Trusted computing is a broad term that refers to technologies and proposals for resolving computer security problems through hardware enhancements and associated software modifications. Several major hardware manufacturers and software vendors, collectively known as the Trusted Computing Group (TCG), are cooperating in this venture and have come up with specific plans. The TCG develops and promotes specifications for the protection of computer resources from threats posed by malicious entities without infringing on the rights of end users.
Microsoft defines trusted computing by breaking it down into four technologies, all of which require the use of new or improved hardware at the personal computer (PC) level:
- Memory curtaining -- prevents programs from inappropriately reading from or writing to each other's memory.
- Secure input/output (I/O) -- addresses threats from spyware such as keyloggers and programs that capture the contents of a display.
- Sealed storage -- allows computers to securely store encryption keys and other critical data.
- Remote attestation -- detects unauthorized changes to software by generating encrypted certificates for all applications on a PC.
In order to be effective, these measures must be supported by advances and refinements in the software and operating systems (OSs) that PCs use.
Within the larger realm of trusted computing, the trusted computing base (TCB) encompasses everything in a computing system that provides a secure environment. This includes the OS and its standard security mechanisms, computer hardware, physical locations, network resources and prescribed procedures.

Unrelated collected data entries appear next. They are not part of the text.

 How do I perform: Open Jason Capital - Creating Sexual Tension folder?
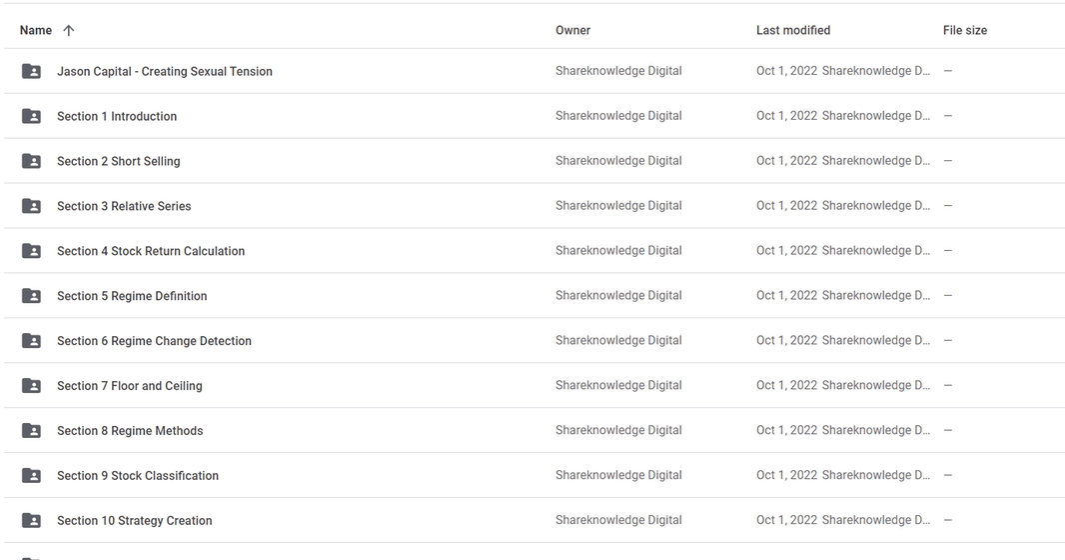tap(165, 71)

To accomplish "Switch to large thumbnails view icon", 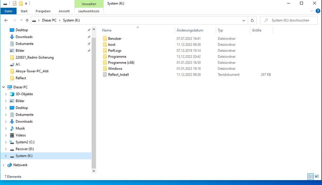I will click(x=317, y=176).
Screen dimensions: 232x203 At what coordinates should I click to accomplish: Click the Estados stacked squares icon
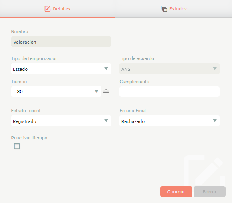click(x=164, y=9)
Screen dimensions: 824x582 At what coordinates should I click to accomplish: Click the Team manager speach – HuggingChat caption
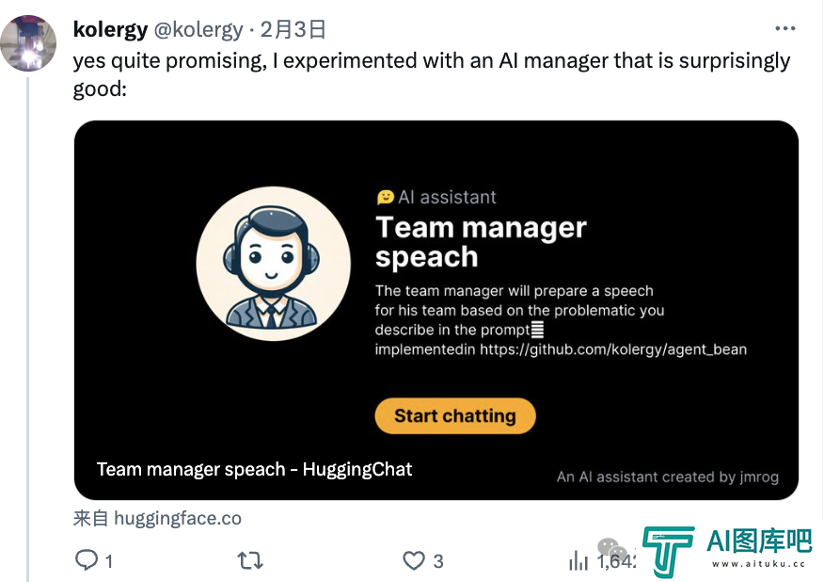pyautogui.click(x=254, y=469)
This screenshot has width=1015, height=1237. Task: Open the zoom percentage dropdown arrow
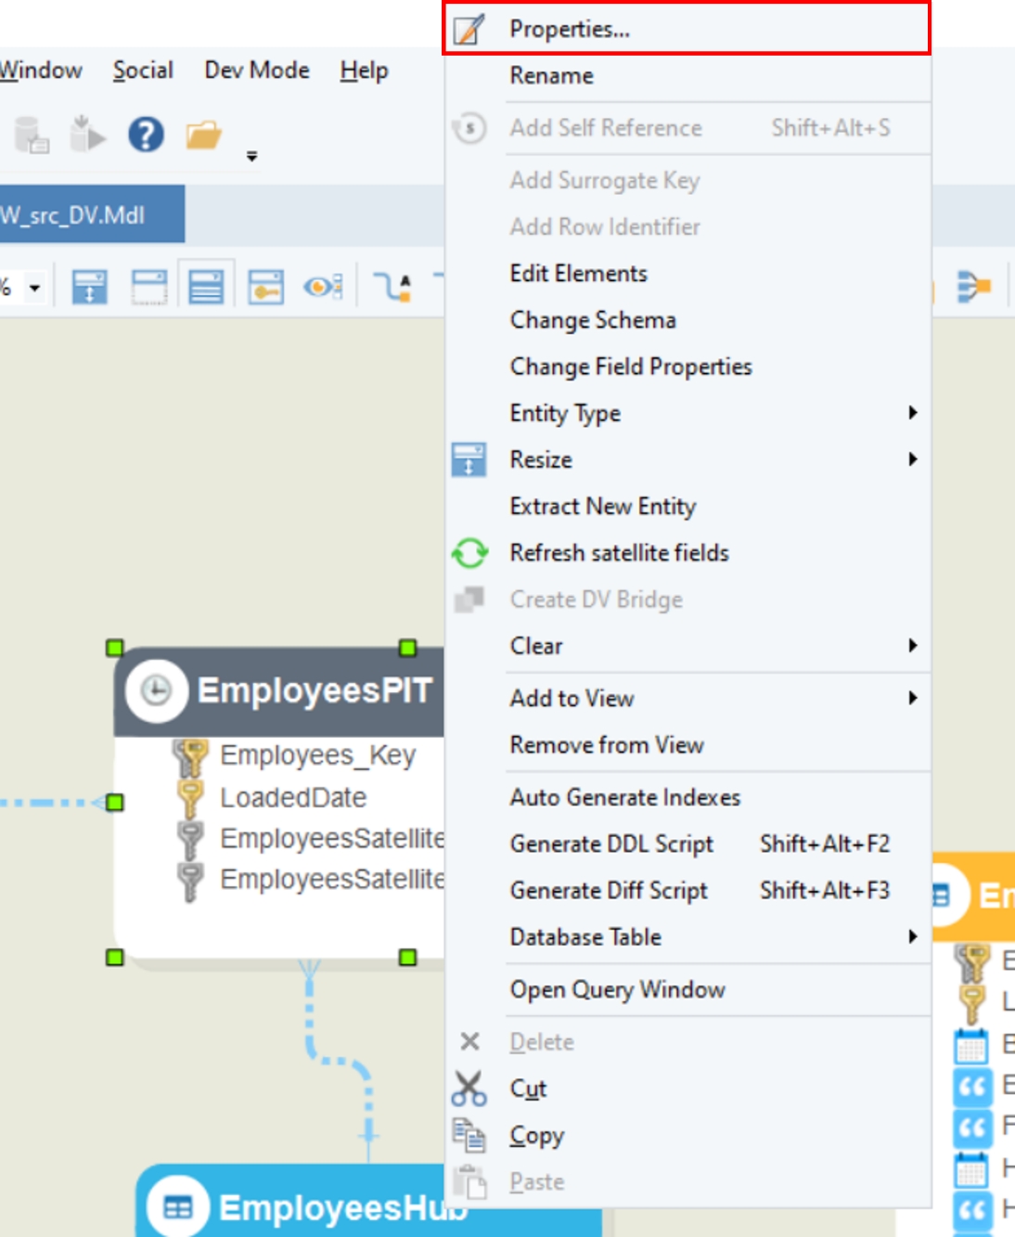pos(35,288)
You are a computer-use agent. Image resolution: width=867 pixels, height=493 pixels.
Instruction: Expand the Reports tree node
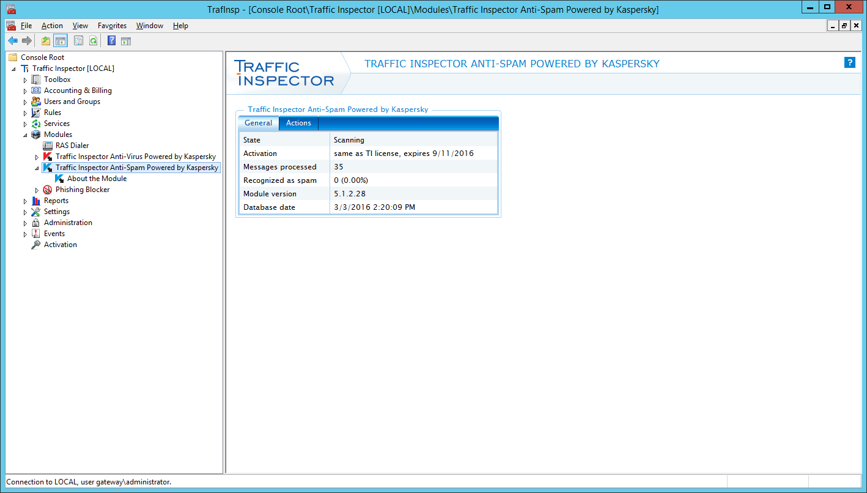coord(25,201)
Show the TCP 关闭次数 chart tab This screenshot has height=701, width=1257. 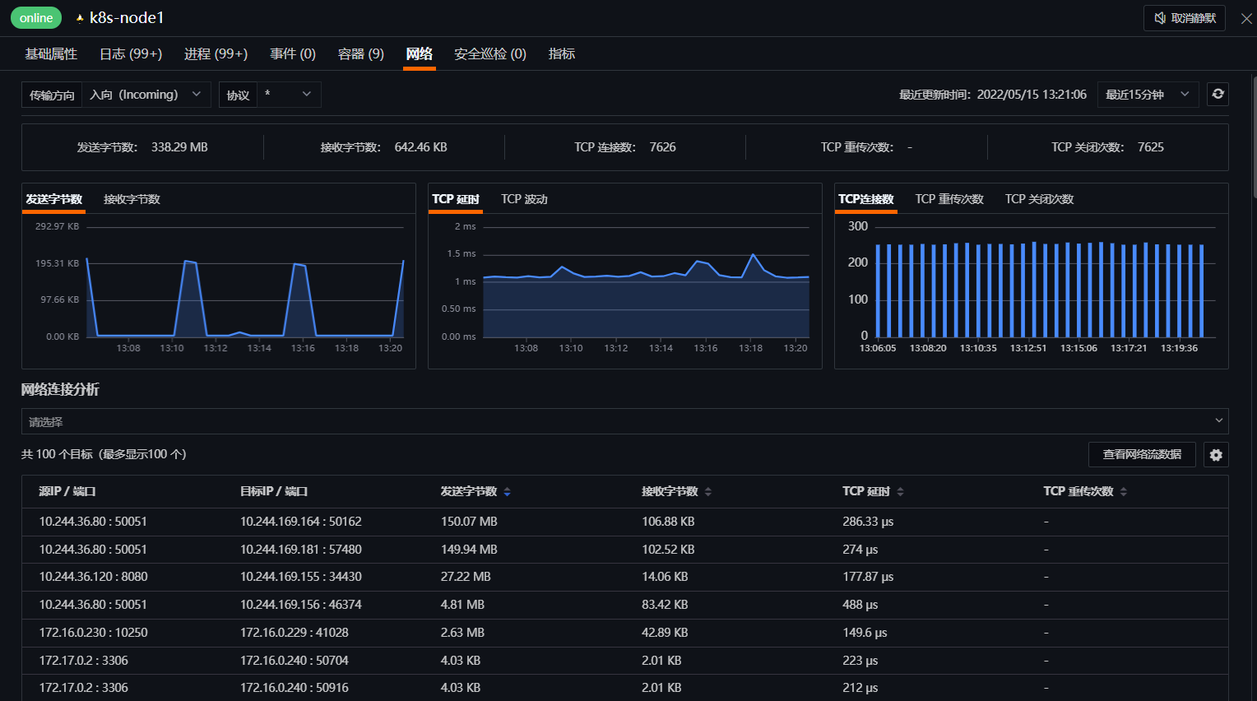(1039, 199)
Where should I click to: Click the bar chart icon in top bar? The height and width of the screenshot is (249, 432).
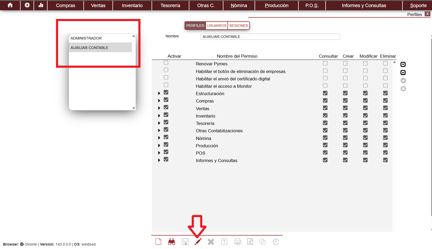tap(41, 5)
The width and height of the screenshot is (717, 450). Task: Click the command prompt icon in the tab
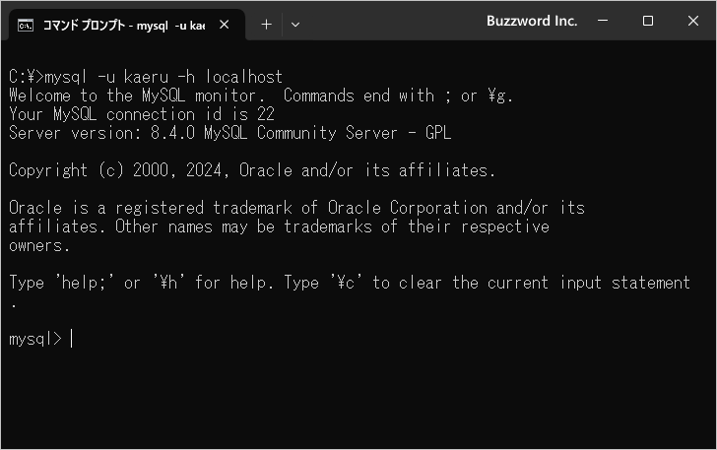pyautogui.click(x=26, y=26)
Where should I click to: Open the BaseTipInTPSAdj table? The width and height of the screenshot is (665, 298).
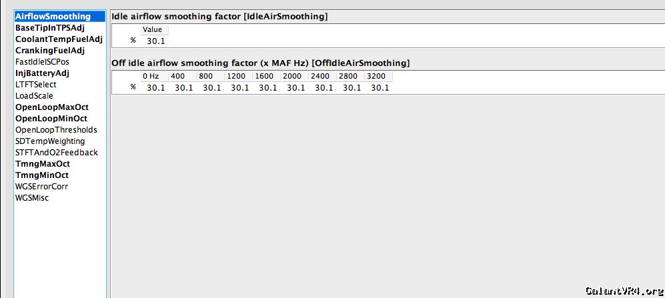click(x=50, y=28)
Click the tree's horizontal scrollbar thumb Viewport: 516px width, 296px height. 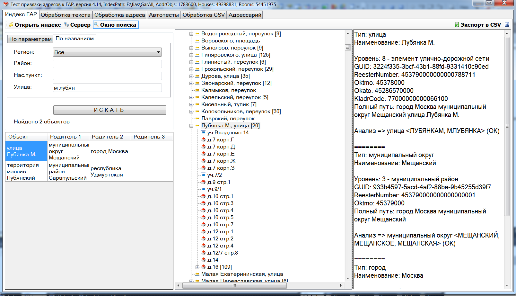pos(234,285)
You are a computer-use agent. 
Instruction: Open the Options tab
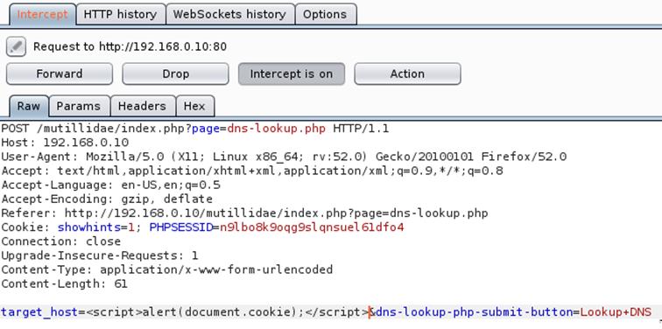326,14
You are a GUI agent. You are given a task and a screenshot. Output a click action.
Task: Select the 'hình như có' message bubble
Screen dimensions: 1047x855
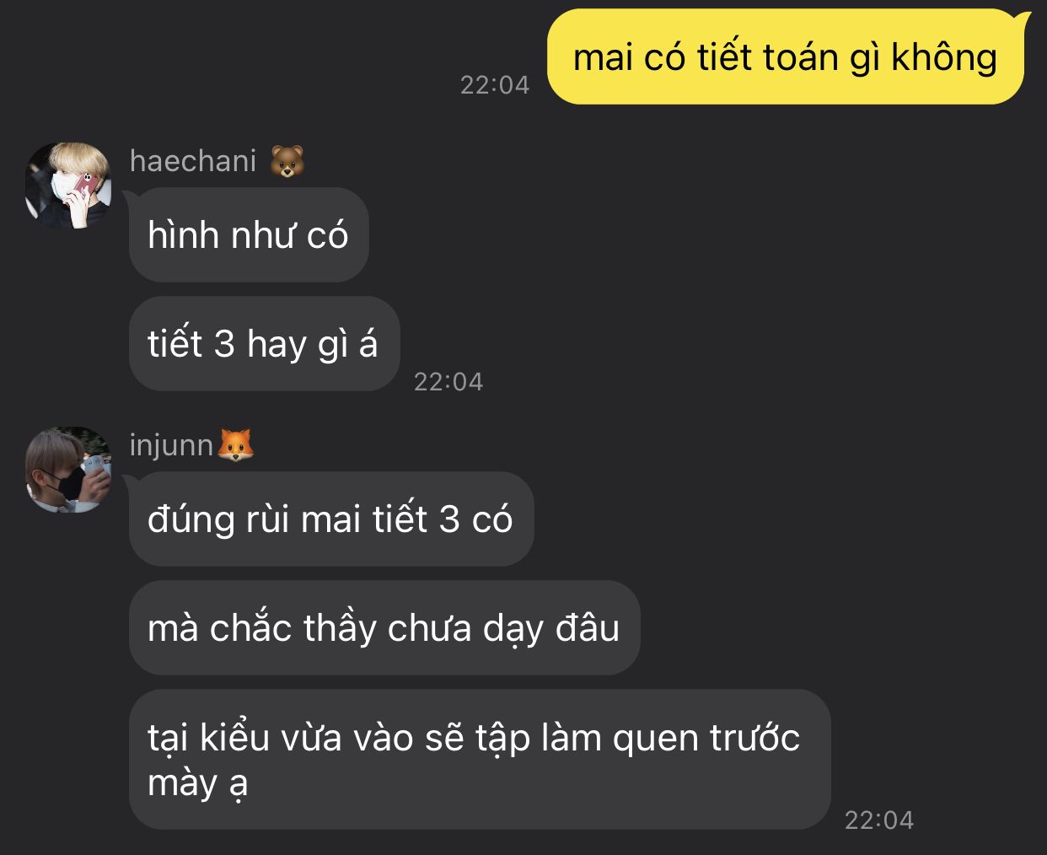(249, 235)
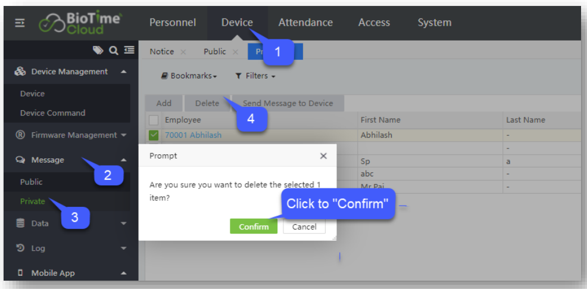
Task: Click the hamburger menu collapse icon
Action: pyautogui.click(x=20, y=23)
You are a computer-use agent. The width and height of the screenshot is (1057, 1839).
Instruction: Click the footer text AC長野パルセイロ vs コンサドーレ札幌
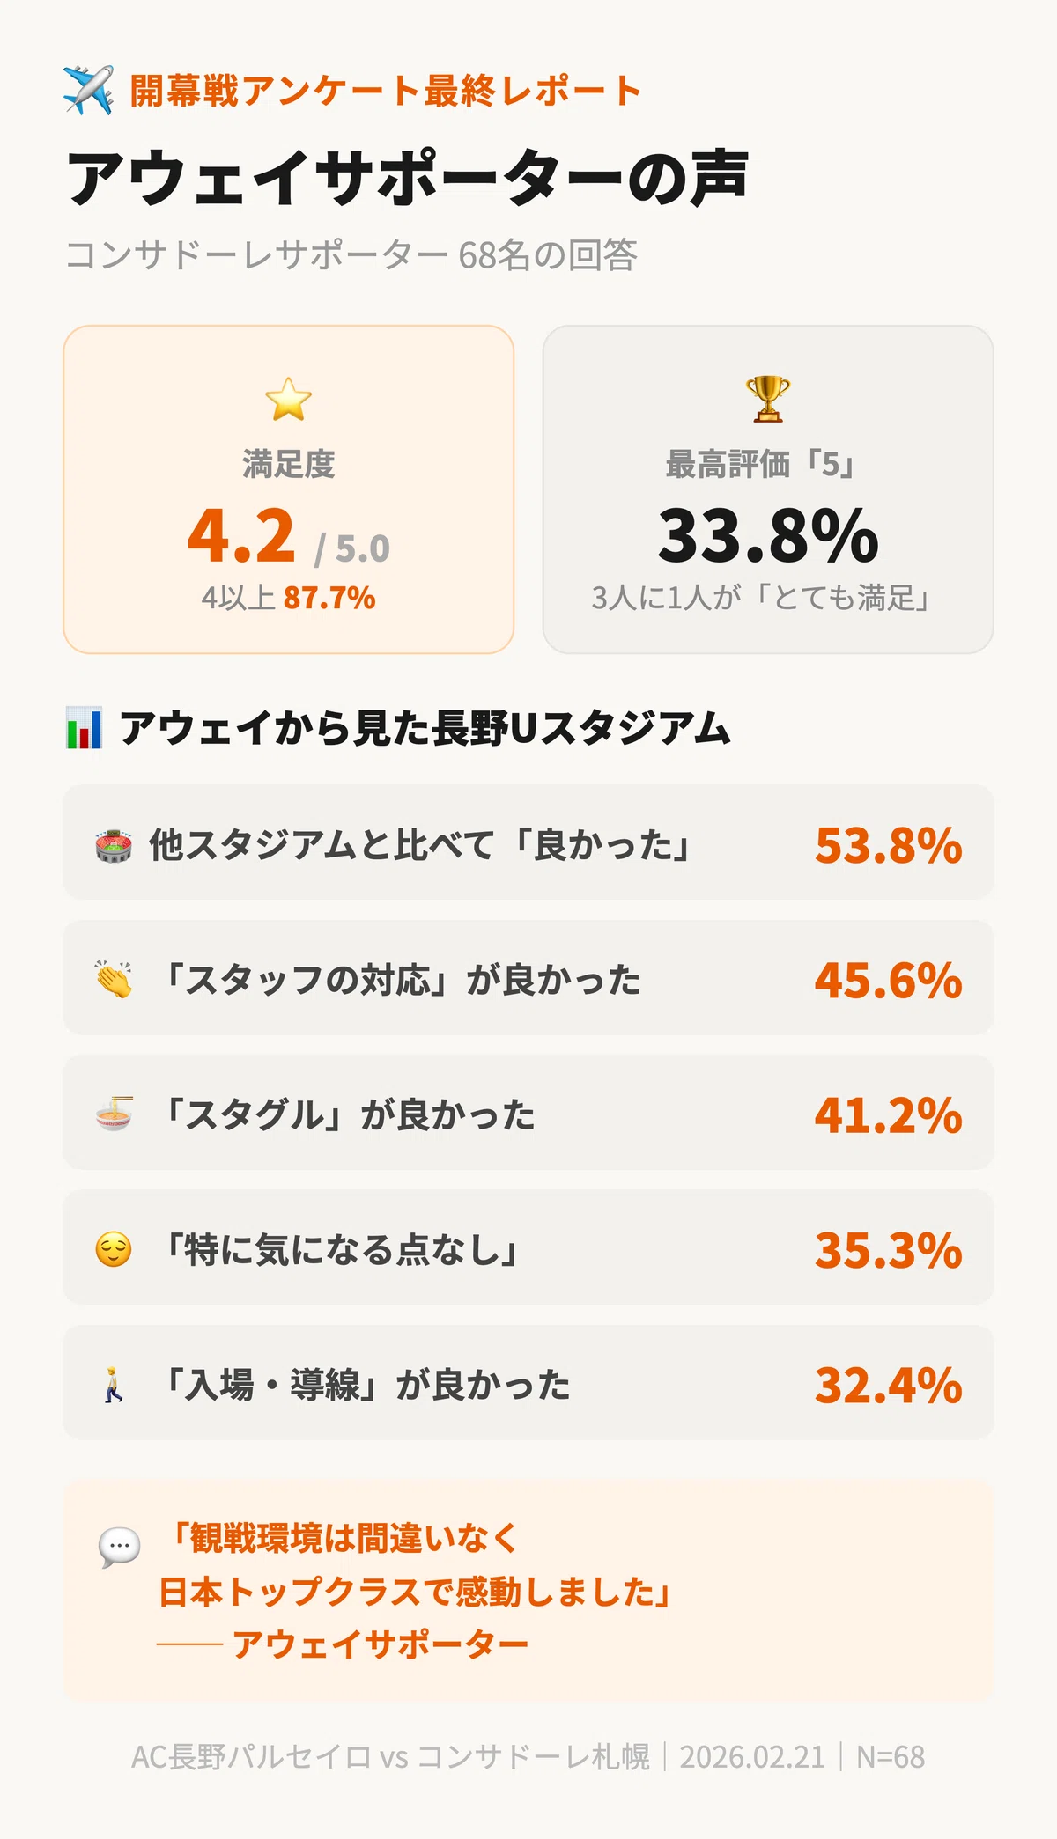[390, 1757]
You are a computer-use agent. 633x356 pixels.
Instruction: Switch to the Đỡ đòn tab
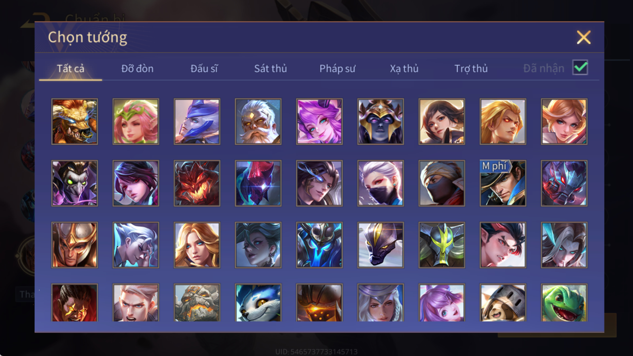point(137,68)
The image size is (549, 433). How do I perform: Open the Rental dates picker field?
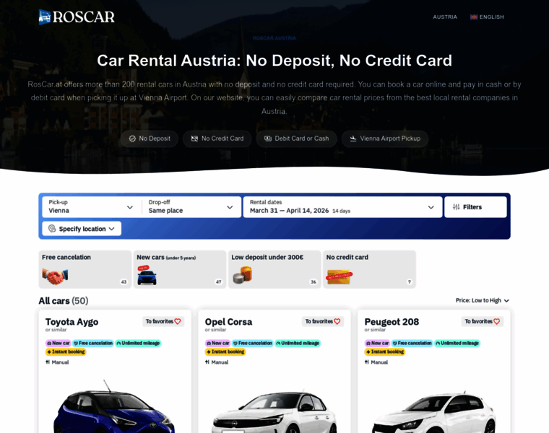coord(342,207)
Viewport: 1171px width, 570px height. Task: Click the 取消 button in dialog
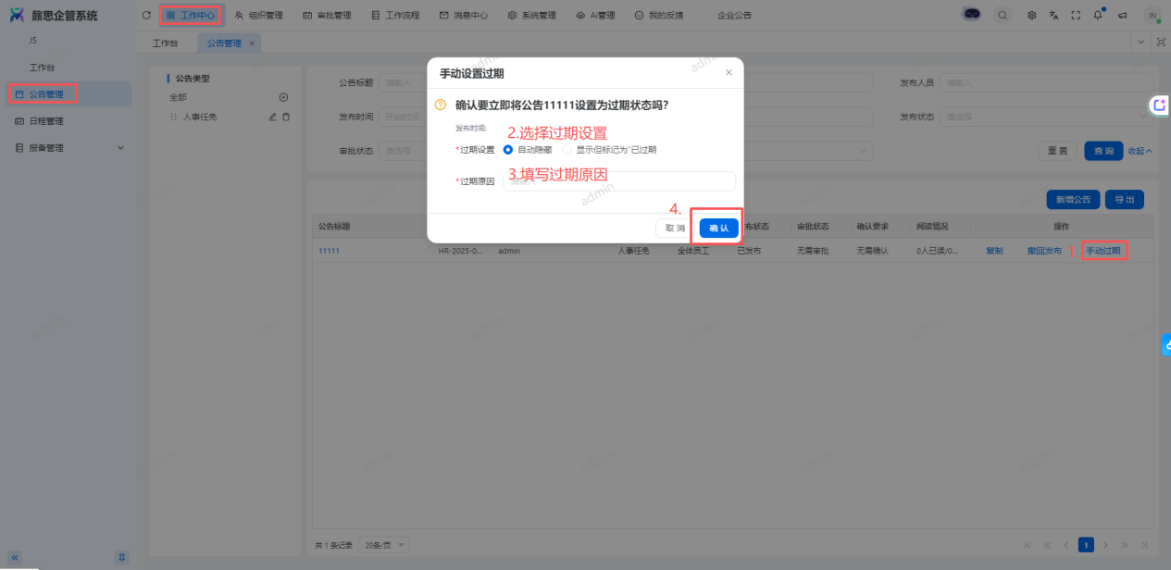click(x=675, y=228)
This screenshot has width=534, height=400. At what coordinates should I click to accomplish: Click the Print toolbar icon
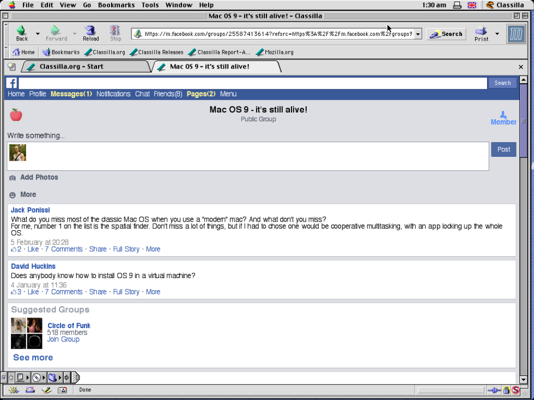click(x=481, y=33)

The term trusted PC refers to the industry ideal of a PC with built-in security mechanisms that place minimal reliance on the end user to keep the machine and its peripheral devices secure. The intent is that, once effective mechanisms are built into hardware, computer security will be less dependent on the vigilance of individual users and network administrators than it has historically been. Concerns have arisen, however, about possible loss of user privacy and autonomy as a result of such changes.